(WHAT IS REQUIRED): An exact copy of the listing below is the answer, with the pictures removed.

(SUPPLIED ENTRIES):
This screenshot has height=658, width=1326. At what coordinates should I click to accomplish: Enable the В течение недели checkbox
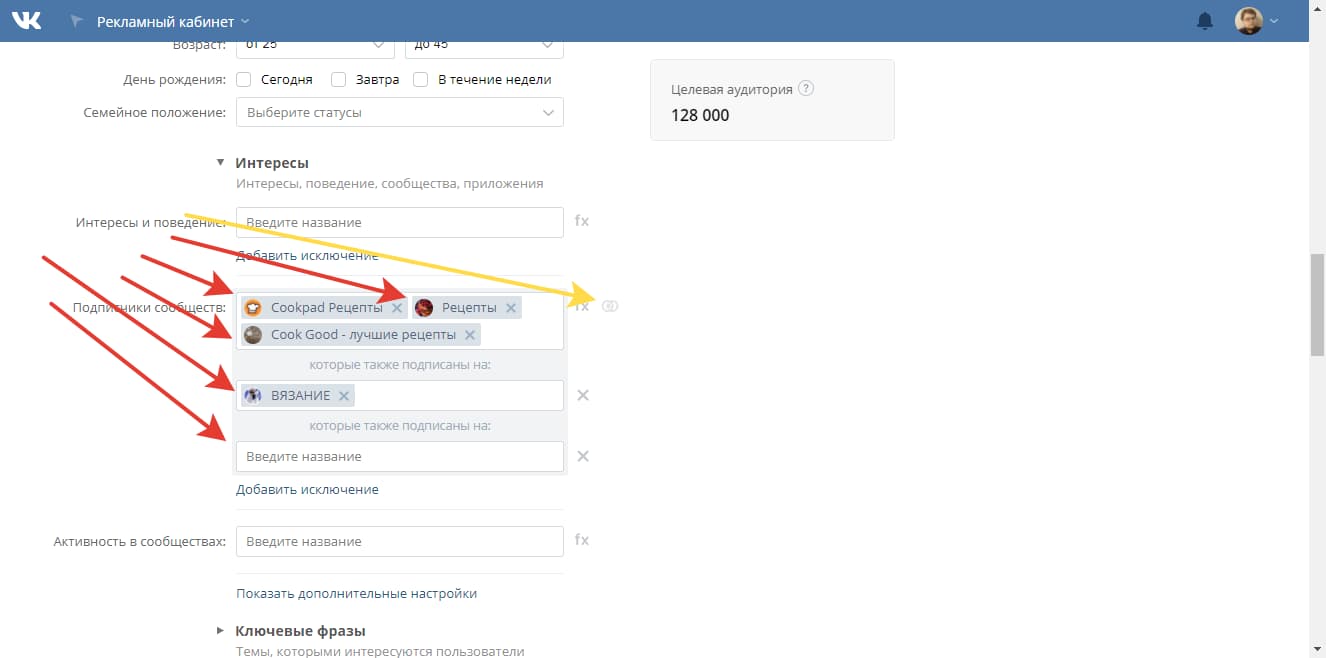(x=421, y=80)
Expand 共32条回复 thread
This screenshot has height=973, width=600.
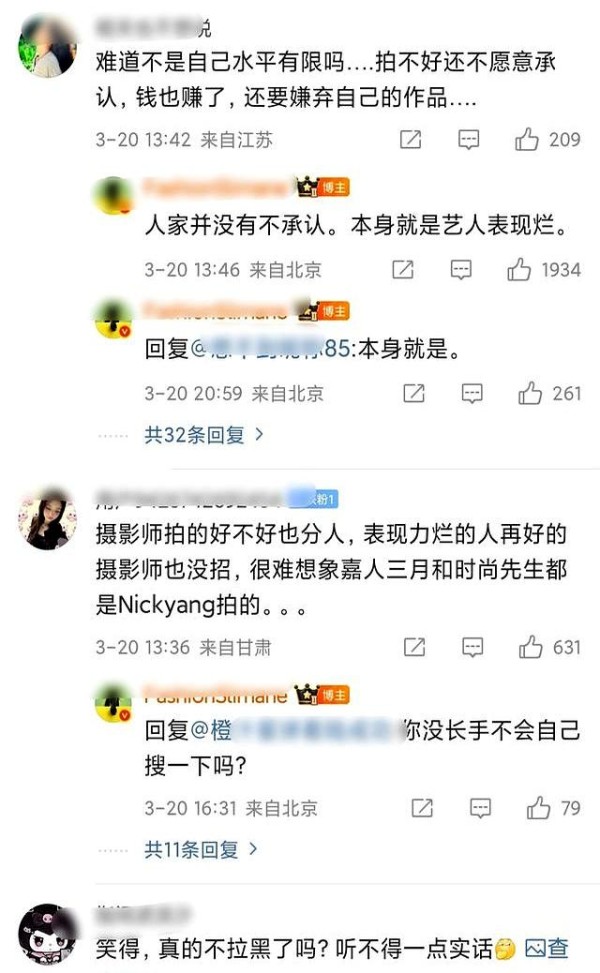204,435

(RESPONSE):
This screenshot has height=658, width=1326. At what coordinates should I click to accomplish: Enable the В течение недели checkbox
(x=421, y=80)
Expand 共32条回复 thread
This screenshot has height=973, width=600.
204,435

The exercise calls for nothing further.